[Extrait]
De la DSP1 à la DSP3 : Comment l’Open Banking façonne-t-il l’avenir de la finance ?
DSP1, DSP2 et à présent DSP3 et RSP… que faut-il retenir des directives successives sur les services de paiement ? Pourquoi la Commission européenne prévoit-elle un règlement pour moderniser le secteur bancaire et développer le partage de données des services financiers ? Quels impacts les différentes mesures ont-elles sur le quotidien des consommateurs et des entreprises ?
Bridge, en sa qualité de conseil et d’expert de l’Open Banking, a participé aux consultations sur la DSP3 et le futur Règlement des services de paiement (RSP). Dans cet article, découvrez les apports et les limites des DSP1 et 2, ainsi qu’un point détaillé sur les évolutions majeures du projet DSP3 et RSP.
DSP1 : première réglementation des services de paiement
La première directive des services de paiements (DSP1) est adoptée en avril 2007 et appliquée en France en novembre 2009. Elle vise avant tout à réguler les services de paiement de façon homogène au sein de l’Espace économique européen (EEE).
Elle comporte déjà les principaux objectifs qui restent aujourd’hui au centre des préoccupations des différentes directives :
→ sécuriser les paiements et opérations en ligne ;
→ protéger les consommateurs ;
→ encourager la concurrence dans le secteur bancaire ;
→ créer des services innovants et compétitifs.
Parmi les nombreuses avancées de la DSP1, on note :
→ L’introduction du statut de prestataires de services de paiement (PSP), autorisés à proposer des produits financiers réservés jusqu’alors aux banques. Faciliter le jeu de la concurrence reste un moyen efficace de provoquer une baisse des prix et une course à l’innovation, favorable aux clients.

[Lignes fournies]
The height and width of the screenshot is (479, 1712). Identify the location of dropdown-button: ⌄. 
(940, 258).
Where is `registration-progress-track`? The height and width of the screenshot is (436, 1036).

...

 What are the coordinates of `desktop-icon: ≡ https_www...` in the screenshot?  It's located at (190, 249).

[Consigne 1] Résumez en deux phrases l'article sur l'Open Banking présenté plus haut.
[Consigne 2] Énumérez les principaux objectifs que, selon l'article sur l'Open Banking, la DSP1 comporte déjà.
[Consigne 3] Reprenez l'article sur l'Open Banking après sa dernière phrase et poursuivez-le.

[Corrigé 1] Bridge, expert de l'Open Banking ayant participé aux consultations sur la DSP3 et le futur Règlement des services de paiement, y présente les apports et les limites des DSP1 et 2 ainsi que les évolutions majeures du projet DSP3 et RSP. La DSP1, adoptée en avril 2007 et appliquée en France en novembre 2009, vise à réguler les services de paiement de façon homogène au sein de l'Espace économique européen et introduit notamment le statut de prestataire de services de paiement.

[Corrigé 2]
- Sécuriser les paiements et opérations en ligne
- Protéger les consommateurs
- Encourager la concurrence dans le secteur bancaire
- Créer des services innovants et compétitifs

[Corrigé 3]
→ L’allongement des délais de contestation en cas de transactions réalisées sans le consentement du consommateur ou avec un montant erroné. La charge de la preuve incombe désormais à la banque et non plus au client.
→ Une transparence accrue sur les tarifs et le signalement systématique des modifications de convention de compte.
Cependant, en 2015, face à l’arrivée massive des fintechs, à la croissance exponentielle des transactions en ligne et à l’augmentation de la fraude, la DSP1 ne suffit plus à garantir la sécurité et la confidentialité des données. Avec la DSP2, le régulateur cherche donc à s’adapter et à pallier les manquements de la première directive.
DSP2 ou la genèse de l’Open Banking
La deuxième directive des services de paiement (DSP2) entre en vigueur en janvier 2018 avec une volonté claire de moderniser l’univers des paiements européens. Elle instaure alors un cadre légal au développement de l’Open Banking.
Ouverture du système bancaire et API
La DSP2 sonne la fin du monopole des banques et permet aux fintechs régulées de proposer des services de paiement. Le principe de système bancaire ouvert oblige alors les établissements financiers à partager les données de leurs clients avec ces nouveaux acteurs. L’Open Banking stimule ainsi la concurrence et l’innovation et offre aux usagers des solutions de paiement plus efficaces.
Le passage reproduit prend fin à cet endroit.